Essa mudança reflete o avanço da Alphabet no setor de inteligência artificial, que impulsionou suas ações. Enquanto isso, a Apple enfrenta atrasos em suas inovações, especialmente no lançamento de sua assistente virtual Siri, e não teve o mesmo desempenho na área de IA.
A Nvidia permanece como líder isolada, apesar de uma queda recente. A disputa pelo topo do mercado reflete a nova dinâmica entre as maiores empresas de tecnologia em 2026.

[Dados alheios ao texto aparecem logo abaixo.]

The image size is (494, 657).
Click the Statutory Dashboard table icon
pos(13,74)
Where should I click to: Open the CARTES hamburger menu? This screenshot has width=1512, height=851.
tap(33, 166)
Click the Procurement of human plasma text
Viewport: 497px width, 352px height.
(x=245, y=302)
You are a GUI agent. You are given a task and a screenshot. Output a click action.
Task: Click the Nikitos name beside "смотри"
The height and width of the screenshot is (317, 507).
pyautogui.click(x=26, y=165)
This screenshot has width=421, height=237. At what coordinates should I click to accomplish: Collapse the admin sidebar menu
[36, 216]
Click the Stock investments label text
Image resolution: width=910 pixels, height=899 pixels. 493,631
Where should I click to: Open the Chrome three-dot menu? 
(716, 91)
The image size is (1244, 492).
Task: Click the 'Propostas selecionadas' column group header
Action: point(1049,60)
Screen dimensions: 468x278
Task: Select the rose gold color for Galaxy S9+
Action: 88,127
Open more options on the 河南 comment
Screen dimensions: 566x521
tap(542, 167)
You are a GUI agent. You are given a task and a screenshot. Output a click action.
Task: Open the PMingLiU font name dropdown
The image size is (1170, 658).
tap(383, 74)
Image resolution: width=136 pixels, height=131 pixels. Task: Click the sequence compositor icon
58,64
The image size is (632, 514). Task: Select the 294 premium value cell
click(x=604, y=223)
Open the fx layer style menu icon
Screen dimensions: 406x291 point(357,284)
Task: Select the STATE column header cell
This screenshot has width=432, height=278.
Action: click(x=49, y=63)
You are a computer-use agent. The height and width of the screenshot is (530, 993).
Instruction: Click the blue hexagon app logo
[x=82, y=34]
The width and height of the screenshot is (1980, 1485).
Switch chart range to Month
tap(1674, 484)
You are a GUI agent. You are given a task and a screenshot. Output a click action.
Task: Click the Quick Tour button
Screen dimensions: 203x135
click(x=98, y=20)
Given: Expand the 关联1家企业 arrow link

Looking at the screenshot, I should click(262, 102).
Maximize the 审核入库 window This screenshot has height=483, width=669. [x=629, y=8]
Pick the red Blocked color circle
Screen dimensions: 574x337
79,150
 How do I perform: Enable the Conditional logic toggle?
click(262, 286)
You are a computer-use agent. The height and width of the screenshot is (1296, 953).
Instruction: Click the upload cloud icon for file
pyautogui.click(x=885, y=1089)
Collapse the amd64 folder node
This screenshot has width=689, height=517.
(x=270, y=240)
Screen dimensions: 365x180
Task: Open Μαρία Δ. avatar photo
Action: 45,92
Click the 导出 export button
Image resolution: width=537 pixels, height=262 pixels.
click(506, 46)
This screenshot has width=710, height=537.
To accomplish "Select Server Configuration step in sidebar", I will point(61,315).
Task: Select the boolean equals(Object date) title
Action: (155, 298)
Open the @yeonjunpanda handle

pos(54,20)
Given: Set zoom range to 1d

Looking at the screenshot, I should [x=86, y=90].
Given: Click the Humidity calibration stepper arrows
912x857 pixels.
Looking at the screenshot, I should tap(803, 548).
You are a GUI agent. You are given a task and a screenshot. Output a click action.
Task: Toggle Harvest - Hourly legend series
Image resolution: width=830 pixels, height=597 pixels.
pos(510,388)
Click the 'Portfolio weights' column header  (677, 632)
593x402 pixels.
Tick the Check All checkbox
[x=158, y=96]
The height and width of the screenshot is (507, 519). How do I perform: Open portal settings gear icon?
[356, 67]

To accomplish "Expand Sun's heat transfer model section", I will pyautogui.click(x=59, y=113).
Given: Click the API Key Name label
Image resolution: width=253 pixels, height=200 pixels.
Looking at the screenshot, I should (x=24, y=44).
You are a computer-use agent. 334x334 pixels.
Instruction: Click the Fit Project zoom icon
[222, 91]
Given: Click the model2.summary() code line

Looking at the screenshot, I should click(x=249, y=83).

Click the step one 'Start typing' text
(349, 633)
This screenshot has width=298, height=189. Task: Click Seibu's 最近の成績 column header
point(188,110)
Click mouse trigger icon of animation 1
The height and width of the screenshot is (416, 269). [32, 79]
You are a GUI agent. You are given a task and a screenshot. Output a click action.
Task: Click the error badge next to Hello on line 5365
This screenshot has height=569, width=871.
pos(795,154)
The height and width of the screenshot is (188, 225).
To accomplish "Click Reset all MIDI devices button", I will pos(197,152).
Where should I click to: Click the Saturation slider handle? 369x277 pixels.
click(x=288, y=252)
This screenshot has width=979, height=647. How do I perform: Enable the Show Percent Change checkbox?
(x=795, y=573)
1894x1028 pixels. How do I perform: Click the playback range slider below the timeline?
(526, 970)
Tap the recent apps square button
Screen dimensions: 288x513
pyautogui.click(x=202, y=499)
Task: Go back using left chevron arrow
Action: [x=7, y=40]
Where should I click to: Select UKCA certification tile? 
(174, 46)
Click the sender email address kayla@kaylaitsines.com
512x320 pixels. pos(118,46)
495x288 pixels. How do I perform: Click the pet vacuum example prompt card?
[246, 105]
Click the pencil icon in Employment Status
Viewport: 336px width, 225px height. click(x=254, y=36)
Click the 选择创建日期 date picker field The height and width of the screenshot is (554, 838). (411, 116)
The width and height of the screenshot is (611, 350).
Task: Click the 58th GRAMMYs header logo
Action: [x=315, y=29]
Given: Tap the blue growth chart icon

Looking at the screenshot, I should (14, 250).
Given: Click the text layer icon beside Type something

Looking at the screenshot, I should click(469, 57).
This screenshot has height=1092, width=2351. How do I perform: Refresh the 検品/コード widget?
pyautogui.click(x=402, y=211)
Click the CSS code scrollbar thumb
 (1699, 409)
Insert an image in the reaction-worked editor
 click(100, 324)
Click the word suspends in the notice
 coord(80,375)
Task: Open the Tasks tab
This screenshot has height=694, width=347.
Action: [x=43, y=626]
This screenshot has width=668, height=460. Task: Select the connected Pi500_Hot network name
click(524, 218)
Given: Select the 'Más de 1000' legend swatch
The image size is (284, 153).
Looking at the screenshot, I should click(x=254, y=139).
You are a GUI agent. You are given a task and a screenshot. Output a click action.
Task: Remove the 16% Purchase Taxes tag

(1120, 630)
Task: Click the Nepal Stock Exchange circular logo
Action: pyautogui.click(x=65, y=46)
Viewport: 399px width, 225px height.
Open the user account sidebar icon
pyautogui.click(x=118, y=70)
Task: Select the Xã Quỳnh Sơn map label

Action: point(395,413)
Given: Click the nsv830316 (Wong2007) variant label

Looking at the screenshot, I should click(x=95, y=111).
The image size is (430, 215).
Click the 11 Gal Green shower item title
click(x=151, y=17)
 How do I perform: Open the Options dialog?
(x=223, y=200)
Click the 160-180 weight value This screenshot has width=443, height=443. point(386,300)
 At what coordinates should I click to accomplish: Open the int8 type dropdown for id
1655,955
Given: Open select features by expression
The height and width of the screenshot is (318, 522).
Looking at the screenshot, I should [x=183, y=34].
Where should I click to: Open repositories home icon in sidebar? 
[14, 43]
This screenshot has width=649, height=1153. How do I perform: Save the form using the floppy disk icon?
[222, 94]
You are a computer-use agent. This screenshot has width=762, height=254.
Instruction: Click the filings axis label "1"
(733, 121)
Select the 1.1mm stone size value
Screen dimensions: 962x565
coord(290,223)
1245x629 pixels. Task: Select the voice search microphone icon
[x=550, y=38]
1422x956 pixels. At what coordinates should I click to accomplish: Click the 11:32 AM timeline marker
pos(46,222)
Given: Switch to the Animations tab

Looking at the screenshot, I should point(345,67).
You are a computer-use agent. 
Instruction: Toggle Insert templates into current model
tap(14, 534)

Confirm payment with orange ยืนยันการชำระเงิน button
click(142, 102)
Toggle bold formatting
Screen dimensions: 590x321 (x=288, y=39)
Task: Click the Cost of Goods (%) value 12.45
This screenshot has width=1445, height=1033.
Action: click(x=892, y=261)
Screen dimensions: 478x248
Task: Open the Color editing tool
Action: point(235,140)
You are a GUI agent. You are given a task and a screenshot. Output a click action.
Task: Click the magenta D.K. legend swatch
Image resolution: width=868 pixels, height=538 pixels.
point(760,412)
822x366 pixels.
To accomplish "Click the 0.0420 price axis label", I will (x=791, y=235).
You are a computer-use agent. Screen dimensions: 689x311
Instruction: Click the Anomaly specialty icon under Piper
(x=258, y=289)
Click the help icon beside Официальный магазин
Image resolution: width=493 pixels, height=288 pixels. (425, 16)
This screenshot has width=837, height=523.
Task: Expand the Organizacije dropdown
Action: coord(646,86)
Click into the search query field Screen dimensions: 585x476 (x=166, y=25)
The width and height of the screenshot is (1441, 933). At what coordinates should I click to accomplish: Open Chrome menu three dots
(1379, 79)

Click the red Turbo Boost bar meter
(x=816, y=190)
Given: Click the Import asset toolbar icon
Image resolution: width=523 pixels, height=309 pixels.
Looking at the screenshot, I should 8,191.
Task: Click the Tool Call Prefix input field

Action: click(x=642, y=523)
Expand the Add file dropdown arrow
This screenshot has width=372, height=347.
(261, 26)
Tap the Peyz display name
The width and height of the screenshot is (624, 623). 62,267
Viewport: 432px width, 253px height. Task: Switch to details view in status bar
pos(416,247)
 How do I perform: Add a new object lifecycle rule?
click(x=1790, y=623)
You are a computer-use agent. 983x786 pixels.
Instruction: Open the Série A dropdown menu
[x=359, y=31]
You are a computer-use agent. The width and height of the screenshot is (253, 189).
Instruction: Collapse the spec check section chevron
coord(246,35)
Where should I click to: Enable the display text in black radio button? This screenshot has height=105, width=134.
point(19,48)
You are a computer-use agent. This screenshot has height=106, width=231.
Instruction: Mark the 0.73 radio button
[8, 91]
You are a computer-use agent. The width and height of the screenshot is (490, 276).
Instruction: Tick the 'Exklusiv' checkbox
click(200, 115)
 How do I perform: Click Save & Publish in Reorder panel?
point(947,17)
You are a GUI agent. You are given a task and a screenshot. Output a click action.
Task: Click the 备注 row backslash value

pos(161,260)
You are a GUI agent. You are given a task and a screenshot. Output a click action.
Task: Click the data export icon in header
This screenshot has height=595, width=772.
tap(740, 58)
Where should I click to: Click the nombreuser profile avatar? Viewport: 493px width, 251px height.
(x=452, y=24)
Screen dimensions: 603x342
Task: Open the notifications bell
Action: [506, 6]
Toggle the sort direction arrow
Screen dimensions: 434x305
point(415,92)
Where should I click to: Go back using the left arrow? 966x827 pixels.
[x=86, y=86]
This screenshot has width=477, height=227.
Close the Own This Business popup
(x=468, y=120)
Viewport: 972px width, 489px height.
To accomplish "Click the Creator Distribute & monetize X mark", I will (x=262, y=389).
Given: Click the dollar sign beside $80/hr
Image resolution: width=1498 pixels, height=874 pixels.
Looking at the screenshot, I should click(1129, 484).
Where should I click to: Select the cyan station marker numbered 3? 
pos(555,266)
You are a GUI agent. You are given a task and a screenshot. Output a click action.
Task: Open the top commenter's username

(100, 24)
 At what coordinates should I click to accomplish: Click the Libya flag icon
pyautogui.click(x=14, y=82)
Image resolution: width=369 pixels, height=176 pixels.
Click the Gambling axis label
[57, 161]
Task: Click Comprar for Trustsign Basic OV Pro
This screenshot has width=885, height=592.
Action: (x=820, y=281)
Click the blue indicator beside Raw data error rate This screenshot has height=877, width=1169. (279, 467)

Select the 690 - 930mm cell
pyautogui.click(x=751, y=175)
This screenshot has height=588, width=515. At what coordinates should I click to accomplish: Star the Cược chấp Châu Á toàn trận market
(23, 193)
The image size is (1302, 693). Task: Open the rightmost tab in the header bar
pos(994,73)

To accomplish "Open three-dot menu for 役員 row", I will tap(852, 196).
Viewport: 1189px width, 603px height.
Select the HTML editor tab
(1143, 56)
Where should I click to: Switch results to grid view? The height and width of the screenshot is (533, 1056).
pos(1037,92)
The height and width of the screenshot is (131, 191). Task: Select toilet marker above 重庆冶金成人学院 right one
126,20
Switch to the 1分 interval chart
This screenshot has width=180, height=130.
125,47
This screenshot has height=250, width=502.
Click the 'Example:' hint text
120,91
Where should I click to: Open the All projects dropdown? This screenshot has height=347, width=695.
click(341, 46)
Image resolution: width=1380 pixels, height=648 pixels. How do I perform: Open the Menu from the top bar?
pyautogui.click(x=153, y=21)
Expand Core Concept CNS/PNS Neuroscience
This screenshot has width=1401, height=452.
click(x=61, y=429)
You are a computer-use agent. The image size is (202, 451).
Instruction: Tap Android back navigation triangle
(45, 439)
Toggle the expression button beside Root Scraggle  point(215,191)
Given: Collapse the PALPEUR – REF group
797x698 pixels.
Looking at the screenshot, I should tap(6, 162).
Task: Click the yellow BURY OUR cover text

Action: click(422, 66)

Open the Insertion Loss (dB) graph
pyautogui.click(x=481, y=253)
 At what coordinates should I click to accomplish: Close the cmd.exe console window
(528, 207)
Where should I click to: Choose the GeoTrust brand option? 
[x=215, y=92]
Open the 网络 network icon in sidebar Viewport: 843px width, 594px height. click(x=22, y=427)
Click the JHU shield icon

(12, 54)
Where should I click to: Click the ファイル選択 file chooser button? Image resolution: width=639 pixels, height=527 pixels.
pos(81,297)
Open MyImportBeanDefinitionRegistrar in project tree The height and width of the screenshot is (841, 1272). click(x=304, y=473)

A Alphabet, controladora da Google, ultrapassou a Apple em valor de mercado, alcançando US$ 3,93 trilhões, enquanto a Maçã ficou com US$ 3,83 trilhões. Essa troca de posições acontece pela primeira vez desde 2019, devido a uma alta de 2,4% nas ações da Alphabet após o fechamento do mercado no dia anterior, enquanto as ações da Apple caíram quase 5% em seis dias.
Com esse movimento, a Alphabet assume o posto de segunda empresa mais valiosa do mundo, ficando atrás apenas da Nvidia, que permanece líder isolada com valor de mercado de US$ 4,5 trilhões. A empresa de chips, contudo, registra queda em relação a outubro de 2025, quando atingiu US$ 5 trilhões.
O cenário atual é reflexo do desempenho das companhias neste início de 2026. A Alphabet se destaca graças ao seu avanço no setor de inteligência artificial, reposicionando seu chatbot Gemini e lançando motores generativos de imagem e vídeo reconhecidos pela precisão e realismo, além de fortalecer sua presença no mercado de nuvem, impulsionada pela demanda por IA.
Já a Apple enfrenta desafios, principalmente por atrasos no lançamento de uma nova Siri, que seria a sua aposta no segmento de IA. Mesmo com uma expectativa de inovação, especialmente com o possível lançamento em setembro do seu primeiro celular dobrável, a Maçã ainda não tem se mostrado referência em ferramentas de inteligência artificial em seu ecossistema.